Submitted by Phoenix5869 t3_yndodv in singularity
ChoosenUserName4 t1_iv9yre5 wrote
Reply to comment by SgathTriallair in Becoming increasingly pessimistic about LEV + curing aging by Phoenix5869
Please enlighten me on what the next steps are to get from a faster, a little bit more accurate simulation (protein fold prediction has been around for 30 years or more) to immortality. Tell me what has changed that is going to make it so much faster to get drugs tested and approved than it used to be.
The wishful thinking in this sub borders on delusion.
SgathTriallair t1_ivaueme wrote
I told you how the drug testing will improve. Since so much testing is based on trial and error, we can model much of that trial and error so that we only do animal and human tests in drugs we think are likely to work.

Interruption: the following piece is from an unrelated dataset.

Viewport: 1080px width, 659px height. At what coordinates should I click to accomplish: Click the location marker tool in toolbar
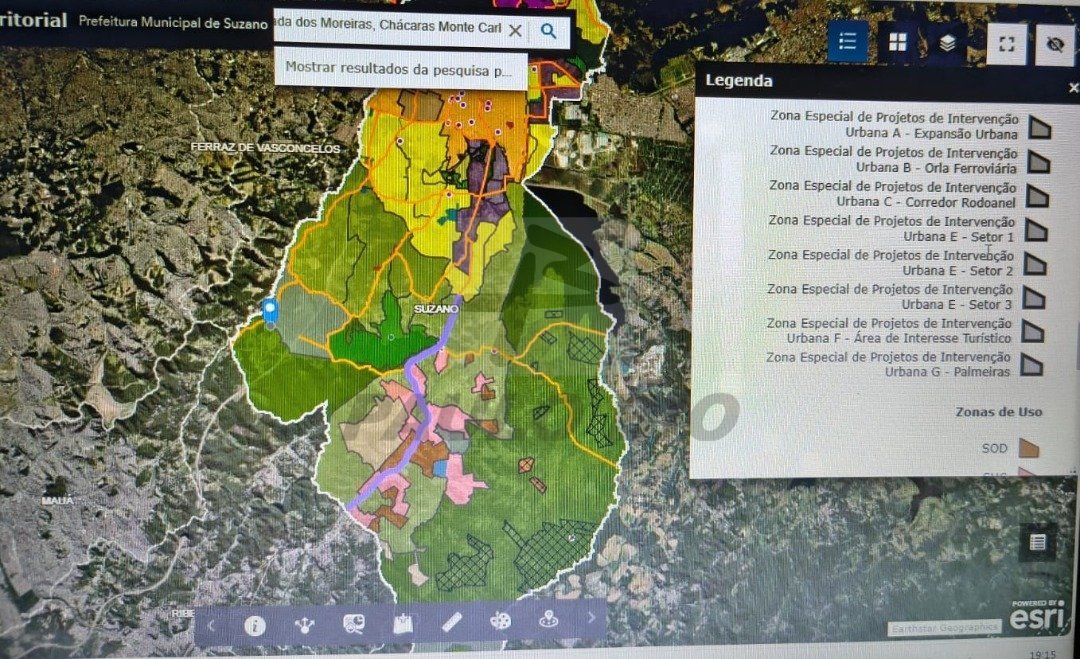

As our models improve we will eventually be able to skip animal and maybe even human trials. Those are both flawed systems do it is possible to create a new system which is more reliable.
The next stage that medical researchers have been talking about is custom drugs. We will assess an individual's biochemistry and then tailor drugs to them rather than assume that all humans are exactly the same (current method).
How does this all lead to immorality? Fuck if I know. I'm not a medical researcher. That is part of what makes science exciting. The future is the last great unexplored country. No one knows what the twists and turns of gate will bring us. No one can predict what the next break through will be. What we can say with certainty is that we haven't reached the end of the journey.
I'm sorry you hate this sub. It can feel terrible if you or a loved one are staring down the barrel of death and all we offer is "here are some cool things that might happen". If you joined up to find the secret to immorality, then you came to the wrong place. At the moment, achieving immorality remains the domain of snake oil salesmen. But just because something was impossible yesterday doesn't mean it will be impossible tomorrow. Sure maybe everyone reading this will die before the breakthrough happens. That just makes us like everyone else that ever lived, we aren't being extra punished. On the other hand it is possible that everyone under the age of 50 has the chance (by no means the certainty) to cross the threshold of aging.
Note, even in this wonderful future death is still likely. Trauma, disease, and suicide will all exist. There will almost certainly not be someone who lives forever, there are too many freak occurrences in the world. But just because you won't make it doesn't mean you stop trying.